I started my career as an analyst. I am trained in what is generally referred to as “applied analytics,“ the idea that you use statistical methods to control for error in less-than-ideal data. Besides being a hoot at dinner parties, this skill has brought me incredible job stability and satisfaction.
When I started, I had never heard of business intelligence (BI). I was a research coordinator at a hospital and my job was to do anything with numbers that didn’t include the finances. I did everything from creating a method of performance evaluation for administrative staff to analyzing the efficacy of care. Eventually we automated our outcomes protocol and all of that data got dropped into flat files. Suddenly I found myself modeling data to create data marts to support reporting. I was officially a BI professional.

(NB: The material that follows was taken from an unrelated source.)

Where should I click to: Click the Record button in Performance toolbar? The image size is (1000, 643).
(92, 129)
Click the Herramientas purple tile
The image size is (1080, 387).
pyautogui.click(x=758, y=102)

For years, BI was the Holy Grail. But one day, someone starting talking about analytics (of course this is an over-simplification, but bear with me). Then, analytics, data mining, and predictive models became the panacea for organizations, because we are all looking for more efficient ways to understand our data and to increase efficiency and competitive differentiation.
The Difference between BI and Analytics
So, what is the difference between BI and analytics? Is there a difference? How can we ensure that tangible value is a result of either effort?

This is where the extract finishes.